Geëxtraheerde tekst:
◇ ◇ ◇ ◇
Tejo Remy bedacht iconische meubels als de Voddenstoel en de Ladenkast. Tegenwoordig ontwerpt hij met René Veenhuizen ruimtelijke objecten met een slimme stapeling van functies – een hek met intieme nisjes wordt een ontmoetingsplek, een vloerkleed van dekens schept geborgenheid. Het interactieve werk van Studio Remy & Veenhuizen sluit naadloos aan bij de tijdgeest. ‘Onze objecten bieden mogelijkheden tot verbinden en delen.’
Social Fence
De vraag was: creëer een ontmoetingsplek op het plein van een school in Dordrecht. Dan moet eerst het hek om het schoolplein weg, was de reactie van ontwerpduo Remy & Veenhuizen. Immers, hoe kun je ontmoeting regisseren als een grote afscheiding domineert? Toen dat niet mogelijk bleek, maakte het ontwerpduo van dit probleem vervolgens de oplossing. In het schoolpleinhek werden inkepingen en uitstulpingen gemaakt die fungeren als onverwachte zithoekjes en intieme nisjes. Het hek dat mensen normaliter van elkaar afscheidt werd juist een plek voor ontmoeting en verbinding. Dit Social Fence is inmiddels op diverse locaties geplaatst, waaronder een school in de Amerikaanse stad San Diego.
◇ ◇ ◇ ◇
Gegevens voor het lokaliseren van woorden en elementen
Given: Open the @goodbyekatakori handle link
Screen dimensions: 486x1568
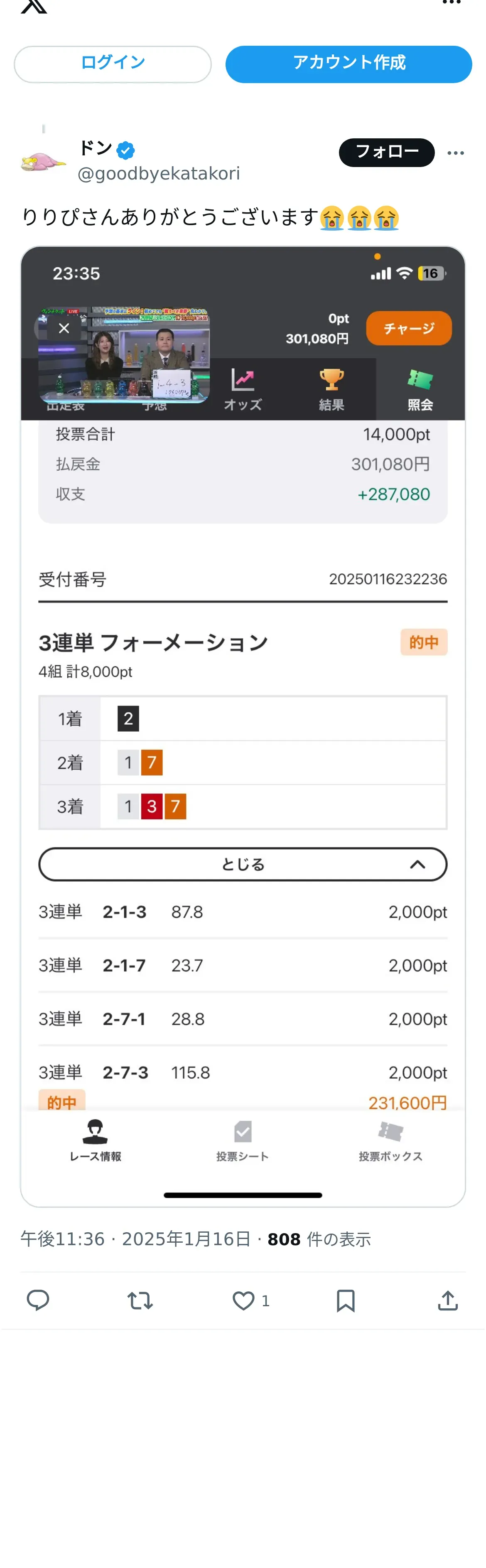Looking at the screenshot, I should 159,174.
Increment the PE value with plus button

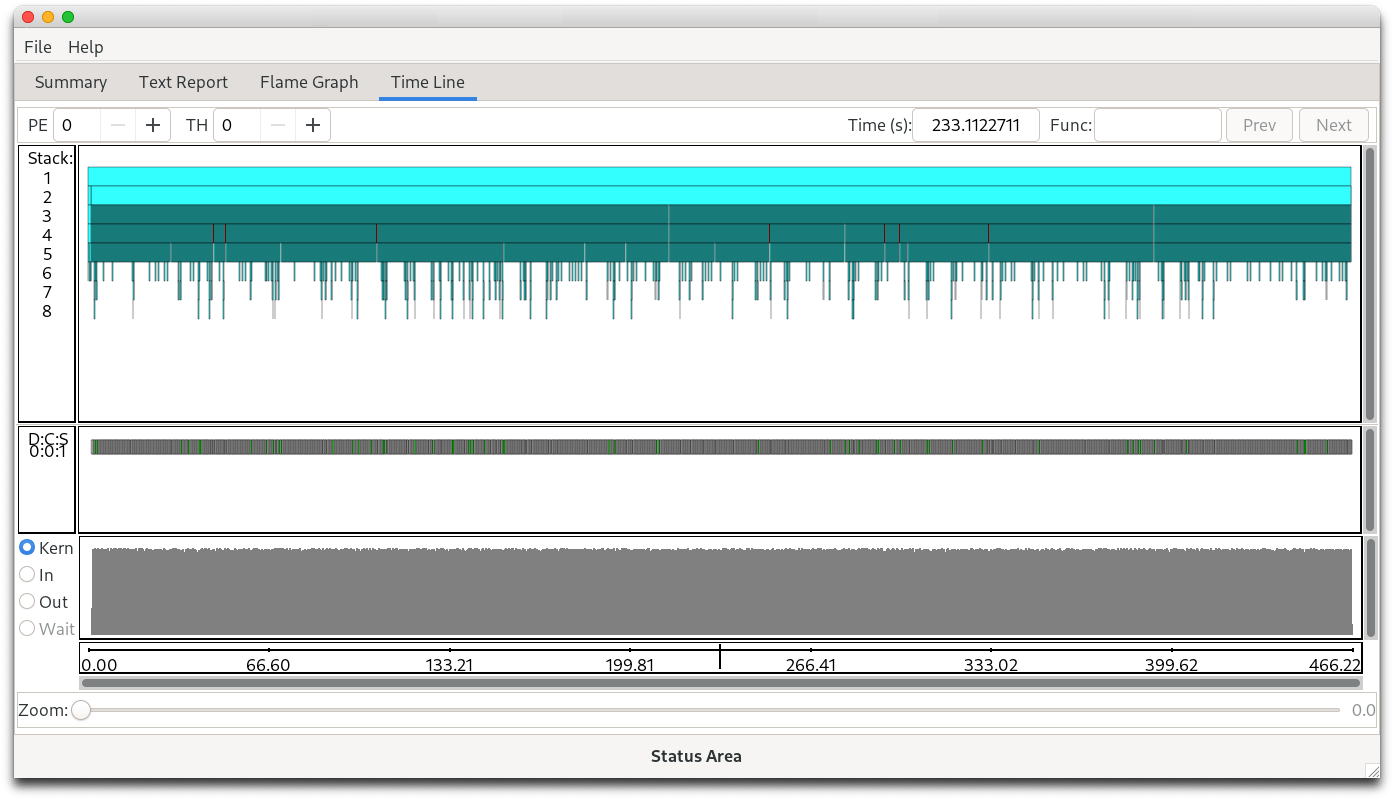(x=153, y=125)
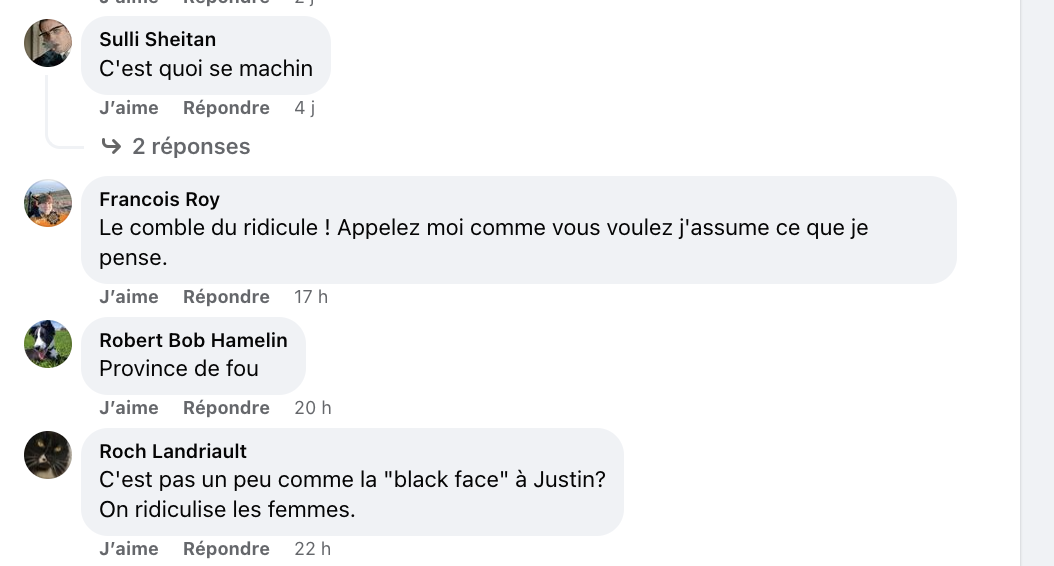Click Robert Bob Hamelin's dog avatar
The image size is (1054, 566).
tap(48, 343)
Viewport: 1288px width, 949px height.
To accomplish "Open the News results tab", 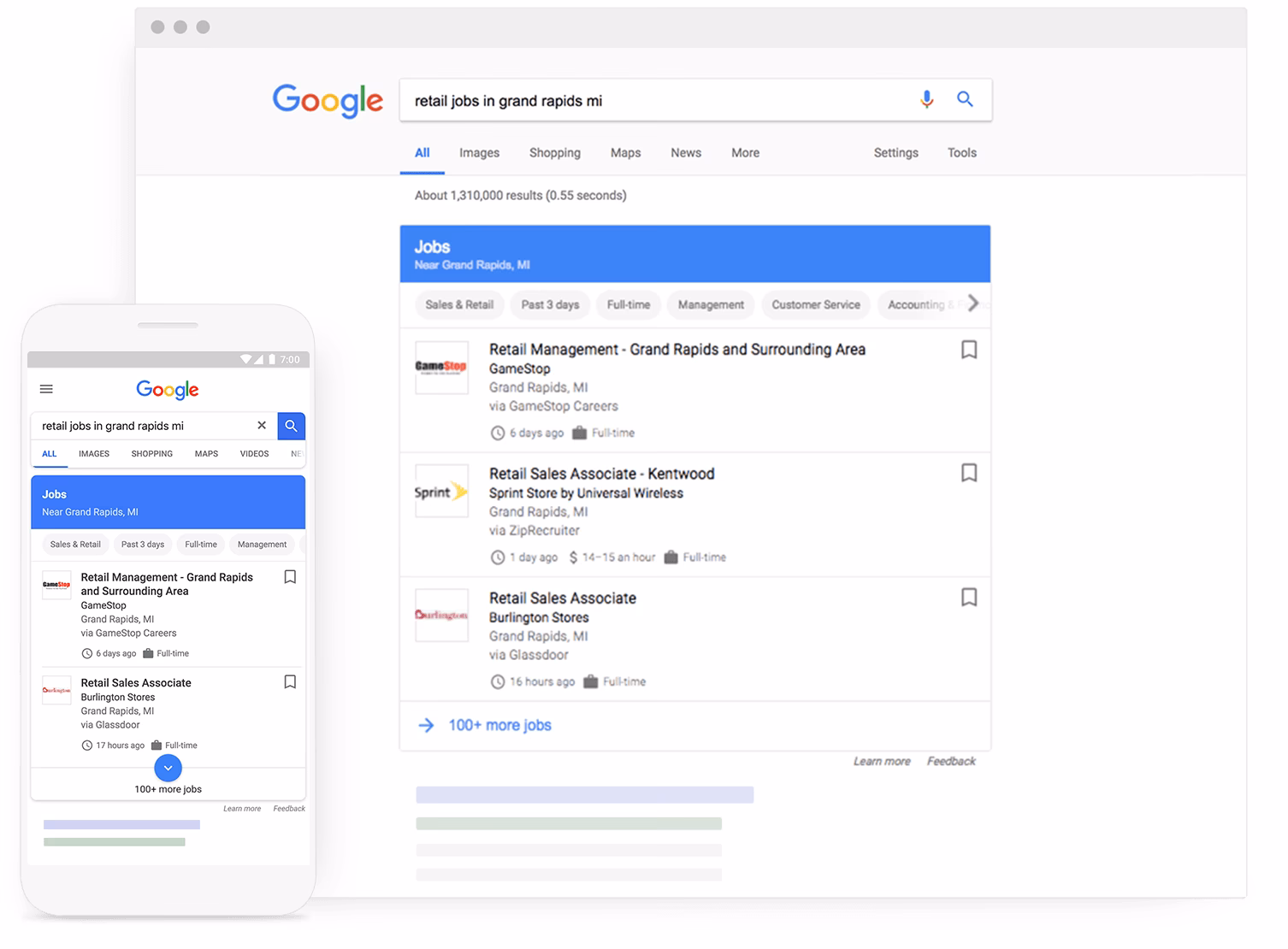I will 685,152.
◇ ◇ ◇ ◇
Doelen:
1: Vat de tekst over Studio Remy & Veenhuizen samen in twee zinnen.
2: Schrijf van de gegevens letterlijk het deel over dat loopt vanaf het begin tot en met de regel met "tap(48, 343)", en laat de afbeeldingen daarbij weg.
De tekst en de gegevens hebben niets met elkaar te maken.

Antwoorden per opdracht:
1: Tejo Remy bedacht iconische meubels als de Voddenstoel en de Ladenkast en ontwerpt nu met René Veenhuizen interactieve ruimtelijke objecten met een slimme stapeling van functies. Zo maakte het duo met inkepingen en uitstulpingen van het hek om een Dordtse speelplaats een ontmoetingsplek, de Social Fence, die inmiddels ook op andere locaties staat, waaronder bij een school in San Diego.

2:
Given: Open the @goodbyekatakori handle link
Screen dimensions: 486x1568
Looking at the screenshot, I should 159,174.
Increment the PE value with plus button

(x=153, y=125)
Click Robert Bob Hamelin's dog avatar
The image size is (1054, 566).
tap(48, 343)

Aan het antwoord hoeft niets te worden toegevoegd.